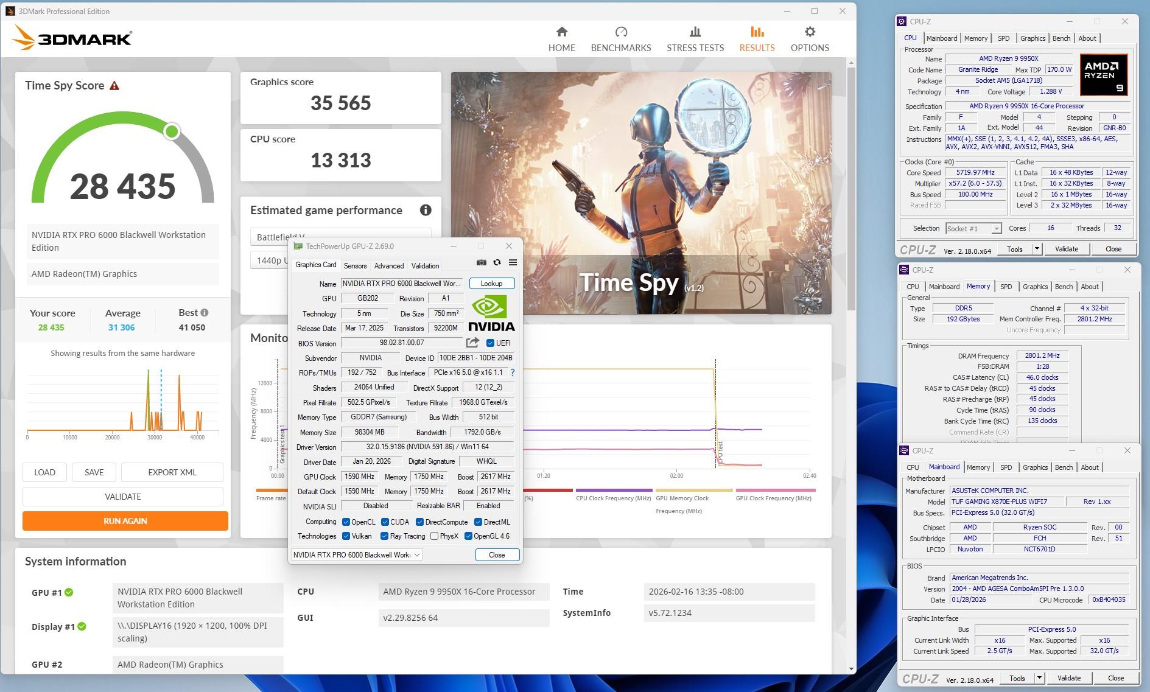Open the GPU-Z hamburger menu icon
Viewport: 1150px width, 692px height.
point(513,262)
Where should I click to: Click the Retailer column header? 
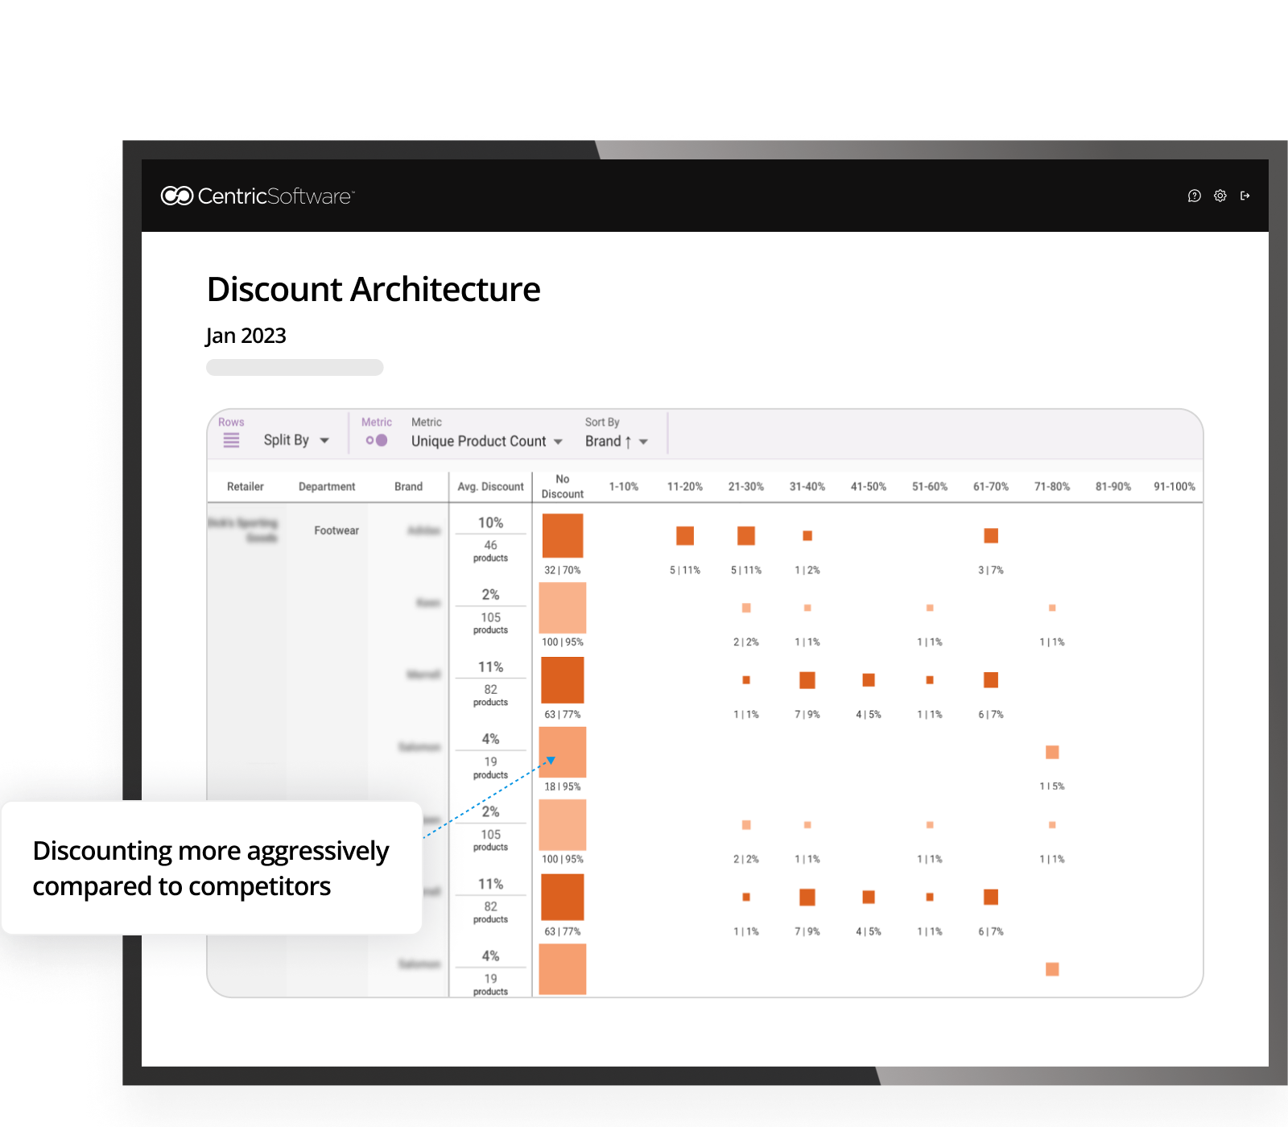click(245, 486)
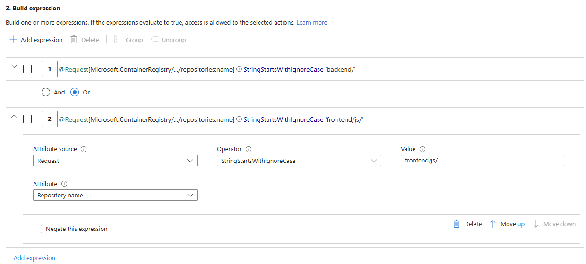Select the checkbox for expression 2
Image resolution: width=586 pixels, height=264 pixels.
coord(27,119)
::::::
## Work instructions
Take the lines from the one containing "Where should I" through the final line of the listing above and print them exactly, including both ends but no pictures.

## Exercise solution
Where should I click to: Click the Retailer column header? 
click(245, 486)
Select the checkbox for expression 2
Image resolution: width=586 pixels, height=264 pixels.
coord(27,119)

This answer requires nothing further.